February/March 1994 | Volume 45, Issue 1
The uproar over Zoë Baird has subsided by now, and readers with short memories may profit by a reminder that she was forced to withdraw as President Clinton’s first nominee tor Attorney General because she and her husband had hired two “illegal aliens” for babysitting and housekeeping chores. The episode put immigration into focus as a “live” topic for op-ed and talk-show manifestoes before it faded, only to return to the headlines when Clinton embraced the Bush administration’s policy (which he had denounced during the campaign) of turning back boatloads of Haitian refugees before they reached the Florida shore. But in June of 1993 the front pages carried the tragic story of a freighter, ironically named the Golden Venture, that ran aground just outside New York City. Its hold contained a crowd of Chinese workers being unlawfully smuggled into the United States, a crude practice supposedly long obsolete. Ten of them drowned trying to swim ashore. Later in the summer several hundred more “illegal” Chinese, California-bound, were intercepted and imprisoned aboard their ships until the U.S. government persuaded Mexico to take them in and ship them back. So it is that immigration regularly returns to the news. It always has. It always does.
Only America takes special pride in describing its nationality as independent of race or blood.
The question of what our policy toward the world’s huddled masses should be is especially topical at this moment. The Statue of Liberty still lifts her lamp beside the golden door, but in a time of economic downturn, there is no longer an assured consensus that the door should be kept open very far. Restrictionism is back in fashion. For every journalistic article like that of Business Week in July 1992, which notes that “the U.S. is reaping a bonanza of highly educated foreigners” and that low end immigrants “provide a hardworking labor force to fill the low-paid jobs that make a modern service economy run,” there is another like Peter Brimelow’s in the National Review.
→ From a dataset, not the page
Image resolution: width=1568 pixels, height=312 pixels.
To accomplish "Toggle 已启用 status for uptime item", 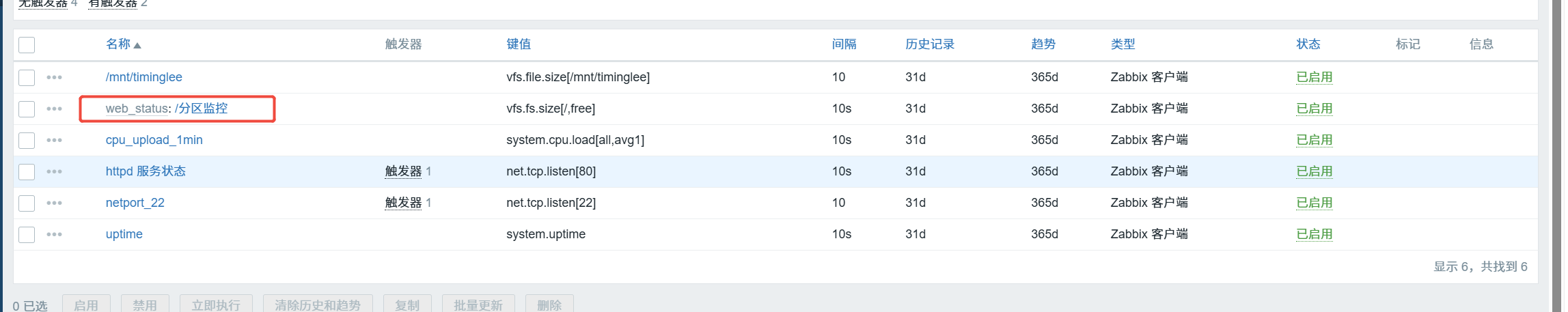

His title tells it all: “Time to Rethink Immigration?” The burden of his argument is that America has admitted too many immigrants of the wrong ethnic background (he himself is a new arrival from Britain), that neither our economy nor our culture can stand the strain, and that “it may be time to close the second period of American history [the first having been the era of the open frontier] with the announcement that the U.S. is no longer an ‘immigrant country.’” In short, we’re here; you foreigners stay home. Nor are journalists the only voices in the debate. Last August California’s governor Pete Wilson got media attention with a proposal to amend the Constitution so as to deny citizenship to an entire class of people born in the United States, namely, those unlucky enough to be the children of illegal immigrants.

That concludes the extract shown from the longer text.